***** Data for the task *****

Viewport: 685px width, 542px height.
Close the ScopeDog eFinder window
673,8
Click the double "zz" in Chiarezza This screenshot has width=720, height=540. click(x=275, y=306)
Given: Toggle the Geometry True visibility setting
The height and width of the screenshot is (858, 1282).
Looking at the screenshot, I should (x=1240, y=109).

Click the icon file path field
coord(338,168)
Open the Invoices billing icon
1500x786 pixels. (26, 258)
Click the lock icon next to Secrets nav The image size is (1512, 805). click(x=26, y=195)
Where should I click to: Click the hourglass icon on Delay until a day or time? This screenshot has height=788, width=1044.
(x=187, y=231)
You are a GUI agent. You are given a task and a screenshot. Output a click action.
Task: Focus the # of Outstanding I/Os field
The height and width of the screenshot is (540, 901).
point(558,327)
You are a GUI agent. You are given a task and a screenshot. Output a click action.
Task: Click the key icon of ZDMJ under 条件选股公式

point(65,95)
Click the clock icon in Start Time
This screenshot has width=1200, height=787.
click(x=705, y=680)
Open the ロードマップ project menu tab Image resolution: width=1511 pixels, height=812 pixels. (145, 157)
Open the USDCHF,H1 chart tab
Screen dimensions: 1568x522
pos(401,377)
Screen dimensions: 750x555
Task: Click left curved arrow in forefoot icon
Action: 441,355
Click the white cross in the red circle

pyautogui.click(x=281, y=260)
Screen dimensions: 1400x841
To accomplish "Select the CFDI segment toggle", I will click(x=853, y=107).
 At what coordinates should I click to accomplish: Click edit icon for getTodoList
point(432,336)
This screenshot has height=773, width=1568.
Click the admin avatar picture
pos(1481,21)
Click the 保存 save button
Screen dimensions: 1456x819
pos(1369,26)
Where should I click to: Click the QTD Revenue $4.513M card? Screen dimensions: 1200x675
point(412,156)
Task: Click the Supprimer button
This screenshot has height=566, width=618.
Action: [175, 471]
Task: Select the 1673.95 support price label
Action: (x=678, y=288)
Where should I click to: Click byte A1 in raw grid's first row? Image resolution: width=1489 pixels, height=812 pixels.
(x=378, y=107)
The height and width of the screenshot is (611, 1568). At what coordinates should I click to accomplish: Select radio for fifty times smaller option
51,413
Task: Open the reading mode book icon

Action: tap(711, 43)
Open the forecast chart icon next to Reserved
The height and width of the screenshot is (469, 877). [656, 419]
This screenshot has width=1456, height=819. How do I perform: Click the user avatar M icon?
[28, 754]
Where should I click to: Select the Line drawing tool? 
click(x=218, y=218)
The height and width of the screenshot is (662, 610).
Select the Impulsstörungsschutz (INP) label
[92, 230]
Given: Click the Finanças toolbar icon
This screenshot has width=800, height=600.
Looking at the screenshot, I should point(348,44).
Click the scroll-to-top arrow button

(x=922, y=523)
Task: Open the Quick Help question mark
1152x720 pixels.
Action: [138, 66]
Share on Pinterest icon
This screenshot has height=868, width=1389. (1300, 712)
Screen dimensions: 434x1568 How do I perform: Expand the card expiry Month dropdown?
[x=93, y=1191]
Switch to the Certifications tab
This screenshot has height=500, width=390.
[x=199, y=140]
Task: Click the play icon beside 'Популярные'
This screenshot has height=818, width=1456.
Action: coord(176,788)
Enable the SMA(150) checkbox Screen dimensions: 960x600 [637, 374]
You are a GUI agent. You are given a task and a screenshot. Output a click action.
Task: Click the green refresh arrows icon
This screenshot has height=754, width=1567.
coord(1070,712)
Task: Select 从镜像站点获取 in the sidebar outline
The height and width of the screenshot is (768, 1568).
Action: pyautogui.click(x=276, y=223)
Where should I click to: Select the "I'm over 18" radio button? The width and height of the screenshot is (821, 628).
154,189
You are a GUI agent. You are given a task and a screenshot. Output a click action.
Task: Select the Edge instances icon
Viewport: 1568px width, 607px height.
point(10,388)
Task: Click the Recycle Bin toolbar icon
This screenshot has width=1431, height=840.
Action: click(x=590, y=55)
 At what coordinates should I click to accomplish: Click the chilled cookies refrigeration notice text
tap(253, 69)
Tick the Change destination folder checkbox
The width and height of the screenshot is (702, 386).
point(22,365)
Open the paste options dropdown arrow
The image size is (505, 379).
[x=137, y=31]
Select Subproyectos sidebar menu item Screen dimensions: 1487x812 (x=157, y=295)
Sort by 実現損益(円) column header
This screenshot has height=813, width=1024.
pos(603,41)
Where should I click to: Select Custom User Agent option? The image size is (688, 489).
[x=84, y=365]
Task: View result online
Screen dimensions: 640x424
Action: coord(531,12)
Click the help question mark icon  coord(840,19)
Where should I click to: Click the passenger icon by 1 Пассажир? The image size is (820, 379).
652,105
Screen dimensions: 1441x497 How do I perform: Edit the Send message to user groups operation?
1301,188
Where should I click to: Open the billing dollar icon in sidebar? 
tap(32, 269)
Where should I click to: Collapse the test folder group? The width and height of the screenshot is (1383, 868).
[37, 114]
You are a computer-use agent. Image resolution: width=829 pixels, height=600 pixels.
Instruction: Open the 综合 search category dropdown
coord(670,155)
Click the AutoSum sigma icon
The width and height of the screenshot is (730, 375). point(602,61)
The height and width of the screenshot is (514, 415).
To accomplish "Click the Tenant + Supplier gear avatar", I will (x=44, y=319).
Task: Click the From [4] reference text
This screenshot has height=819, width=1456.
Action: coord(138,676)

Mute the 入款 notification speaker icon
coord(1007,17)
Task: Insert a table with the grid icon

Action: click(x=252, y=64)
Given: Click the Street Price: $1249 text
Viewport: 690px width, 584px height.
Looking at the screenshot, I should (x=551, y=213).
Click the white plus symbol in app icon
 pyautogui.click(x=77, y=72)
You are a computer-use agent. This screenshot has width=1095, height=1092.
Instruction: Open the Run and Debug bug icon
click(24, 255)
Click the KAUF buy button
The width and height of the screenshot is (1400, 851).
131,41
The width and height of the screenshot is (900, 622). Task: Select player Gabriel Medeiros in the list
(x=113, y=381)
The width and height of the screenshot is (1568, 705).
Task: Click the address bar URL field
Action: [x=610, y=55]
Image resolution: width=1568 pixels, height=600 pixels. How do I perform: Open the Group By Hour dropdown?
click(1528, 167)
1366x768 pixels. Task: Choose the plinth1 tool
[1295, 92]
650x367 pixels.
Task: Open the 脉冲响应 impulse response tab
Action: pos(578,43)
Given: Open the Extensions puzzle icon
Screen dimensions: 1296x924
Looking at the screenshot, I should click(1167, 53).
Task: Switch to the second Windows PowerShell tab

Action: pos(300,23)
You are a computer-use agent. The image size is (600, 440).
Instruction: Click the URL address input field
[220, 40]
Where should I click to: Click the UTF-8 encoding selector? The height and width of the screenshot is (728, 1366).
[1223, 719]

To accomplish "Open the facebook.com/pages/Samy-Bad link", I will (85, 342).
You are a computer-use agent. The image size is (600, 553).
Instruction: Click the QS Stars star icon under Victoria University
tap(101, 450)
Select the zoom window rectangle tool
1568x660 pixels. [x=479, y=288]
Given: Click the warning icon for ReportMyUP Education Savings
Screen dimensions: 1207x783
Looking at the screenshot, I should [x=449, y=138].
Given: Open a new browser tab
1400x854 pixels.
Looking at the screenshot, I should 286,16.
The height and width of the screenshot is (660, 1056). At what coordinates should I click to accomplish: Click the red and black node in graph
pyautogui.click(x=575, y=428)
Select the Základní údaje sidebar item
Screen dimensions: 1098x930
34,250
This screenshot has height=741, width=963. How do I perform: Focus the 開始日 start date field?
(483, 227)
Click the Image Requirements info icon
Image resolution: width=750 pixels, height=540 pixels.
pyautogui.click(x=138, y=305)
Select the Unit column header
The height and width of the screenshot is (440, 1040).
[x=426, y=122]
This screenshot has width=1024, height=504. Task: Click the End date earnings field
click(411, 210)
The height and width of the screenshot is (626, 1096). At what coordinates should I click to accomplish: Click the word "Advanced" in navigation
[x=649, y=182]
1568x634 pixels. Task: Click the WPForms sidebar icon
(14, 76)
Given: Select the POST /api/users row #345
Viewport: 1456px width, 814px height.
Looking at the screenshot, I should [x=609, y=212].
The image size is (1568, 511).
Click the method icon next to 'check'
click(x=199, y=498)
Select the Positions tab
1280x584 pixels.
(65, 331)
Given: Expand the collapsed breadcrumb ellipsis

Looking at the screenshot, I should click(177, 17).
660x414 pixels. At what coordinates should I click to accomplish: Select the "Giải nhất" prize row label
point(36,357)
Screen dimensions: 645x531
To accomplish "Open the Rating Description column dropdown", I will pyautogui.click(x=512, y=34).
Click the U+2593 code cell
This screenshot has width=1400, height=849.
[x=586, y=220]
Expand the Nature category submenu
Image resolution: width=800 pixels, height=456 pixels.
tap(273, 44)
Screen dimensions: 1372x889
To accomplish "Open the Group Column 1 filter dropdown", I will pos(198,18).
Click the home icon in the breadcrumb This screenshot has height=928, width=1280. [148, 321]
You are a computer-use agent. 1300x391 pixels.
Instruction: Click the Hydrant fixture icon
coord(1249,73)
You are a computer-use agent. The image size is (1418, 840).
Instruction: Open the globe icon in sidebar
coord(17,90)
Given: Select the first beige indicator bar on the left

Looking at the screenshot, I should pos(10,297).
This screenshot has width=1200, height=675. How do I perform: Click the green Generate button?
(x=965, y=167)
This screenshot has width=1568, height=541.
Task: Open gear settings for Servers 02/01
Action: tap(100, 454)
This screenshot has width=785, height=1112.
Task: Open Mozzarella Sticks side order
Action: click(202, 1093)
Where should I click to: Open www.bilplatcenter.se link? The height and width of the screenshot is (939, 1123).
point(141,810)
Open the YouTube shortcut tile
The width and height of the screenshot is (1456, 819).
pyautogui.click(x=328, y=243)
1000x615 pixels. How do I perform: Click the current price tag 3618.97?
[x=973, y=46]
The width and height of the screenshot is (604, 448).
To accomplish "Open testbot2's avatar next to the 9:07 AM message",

*****

What to work on
Copy out everything from the start of the records down to the line containing "point(558,327)", including that line.

Correct result
Viewport: 685px width, 542px height.
Close the ScopeDog eFinder window
673,8
Click the double "zz" in Chiarezza This screenshot has width=720, height=540. click(x=275, y=306)
Given: Toggle the Geometry True visibility setting
The height and width of the screenshot is (858, 1282).
Looking at the screenshot, I should (x=1240, y=109).

Click the icon file path field
coord(338,168)
Open the Invoices billing icon
1500x786 pixels. (26, 258)
Click the lock icon next to Secrets nav The image size is (1512, 805). click(x=26, y=195)
Where should I click to: Click the hourglass icon on Delay until a day or time? This screenshot has height=788, width=1044.
(x=187, y=231)
You are a GUI agent. You are given a task and a screenshot. Output a click action.
Task: Focus the # of Outstanding I/Os field
The height and width of the screenshot is (540, 901).
point(558,327)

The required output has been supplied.